◆ **TEXT PROVIDED**:
····················

There’s an aspect however, from her earlier exhibitions, that Luna has been missing for a long time, and she’s determined to bring it back. “The paintings I showed during Casting the Circle, for example…” Luna starts, “they were made with a Turkish technique named Ebru, which I learned from my grandmother. I remember I originally named the series displayed at Casting the Circle, in Istanbul, Soot on Paper, due to the materials I used… But then I changed my mind.”


The tag under those paintings reads today a different name: Magic on Paper. “For me, every single piece I create using this technique feels somehow like a spell,” Luna explains. “With Ebru, you paint by spreading ink on water, creating circles, each one different from the rest. So every time I use this technique, I know I am creating something unique.” Luna’s dreamy eyes are suddenly turned serious by the pragmatic tone her voice adopts. “I like this technique because you can’t think ‘Oh, I like how this circle turned out, so I am going to make another one just like that!’ That’s not how art works, because that’s not how life works.”


Image courtesy of Luna Ece Bal

Ancient technique or allegory for life, the paintings from Magic on Paper have been often described as resembling stem cell imagery. It’s no coincidence, according to Luna. “I’ve been always very influenced by my mum’s job and growing up I was obsessed with this little project I had…” She stops for a moment, trying to find the right words and giving up, giggling to herself. “This is gonna sound super weird, but I remember I really wanted to find a way to collect the blood, DNA or the essence of several people that inspired me, in the hopes of creating a brand new person out of mixing them.”


Luna’s cat, which has been purring in her lap all this time, jumps and walks away. Maybe he's heard this story before. “I’m still fascinated by images of chromosomes and I’ve even considered recreating them by using the technique I was telling you about. It would be like combining the physical aspect of a human being and the spiritual and unique nature that is inherent to Ebru.” She beams at the thought of it. “Just imagine it! It would literally be the closest one could get to a human portrait, both body and soul represented.”

····················

◆ **GIVEN INFORMATION**:
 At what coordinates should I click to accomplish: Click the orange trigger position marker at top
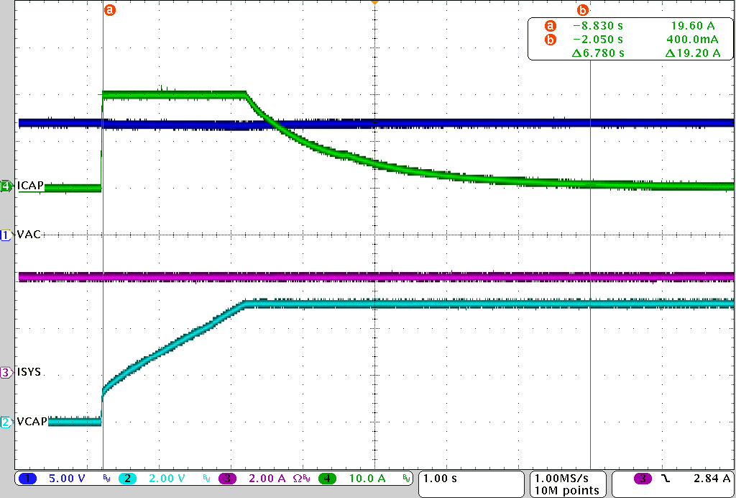click(374, 3)
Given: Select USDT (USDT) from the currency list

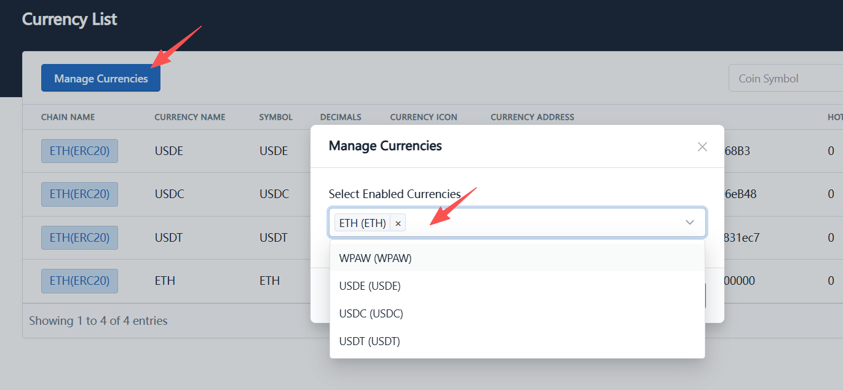Looking at the screenshot, I should [369, 341].
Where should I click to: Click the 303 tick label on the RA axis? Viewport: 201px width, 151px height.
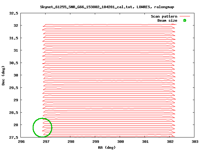point(195,142)
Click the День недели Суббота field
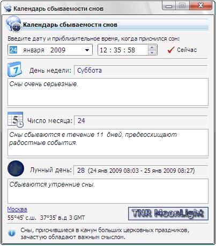Image resolution: width=216 pixels, height=246 pixels. (x=141, y=71)
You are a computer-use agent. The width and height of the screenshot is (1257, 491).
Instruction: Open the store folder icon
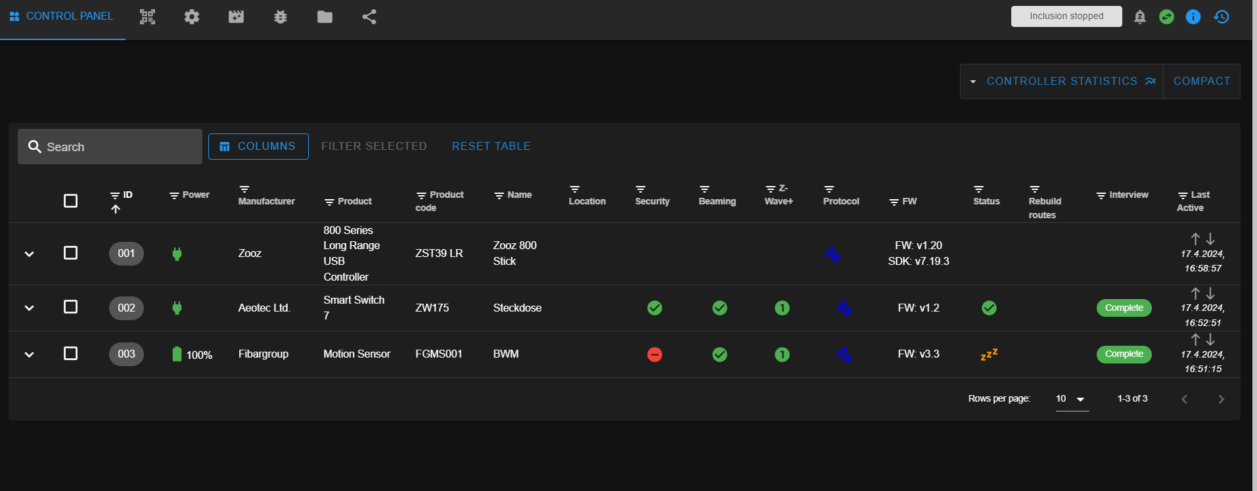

····················

◆ **TASKS TO COMPLETE**:
[1] In the text about Luna's Ebru paintings, what was the original name of the series shown at Casting the Circle?
[2] Extend the text about Luna's Ebru paintings, picking up after its final sentence.
The records have no connection to the text about Luna's Ebru paintings.

◆ **RESPONSES TO THE EXERCISE**:
[1] Soot on Paper.

[2]
“For an artist, everything comes from individual experience. I express and represent what I know. It is also only natural that this individual experience turns global once there’s a lot of people looking at your art. It is unavoidable it becomes some sort of universal statement… but it’s still just that, a reflection of the artist’s life.”


In spite of Luna’s fierce determination to express herself and invite her audience to understand the world as she does, her art, which more often than not revolves around the female body, has been the target of harsh criticism. “Whenever I do something on female sexuality, I get criticised, even by other women! I think it is because what I was showing did not fit their idea of femininity… and that’s the problem. Femininity isn’t an idea, it’s an experience.”


Image courtesy of Luna Ece Bal

It isn’t the first time Luna finds herself disagreeing with the general opinion surrounding female identity. From the feeling of rebellion that made her want to reclaim the word “Witch”, to her belief that kindness among women can change the world, Luna keeps on creating beautiful pieces to remind her audience of the importance of accepting one’s nature, of nurturing one’s inner world. “It is something I’ve seen both in Paris and in Turkey.” She says. “Instead of helping and empowering each other, it is as if it came more naturally to people to fight and bully… but that’s all a result of a taught fear of being gentle, of being soft.”


For the first time since we started talking, Luna seems sad. “We shouldn’t be afraid of being kind.” Does she think it is still hard for the public to associate softness with strength? She shrugs. “Maybe, but I think it’s a lazy conclusion, to be honest.” Her eyes recover her natural glow, and she finishes: “Take glass, for example. Glass seems gentle and delicate. You can break it, for sure… but it will cut you and it will make you bleed if you do so.” She smiles. “People ought to remember that, whenever they assume a woman’s gentleness is a sign she isn’t strong or powerful!”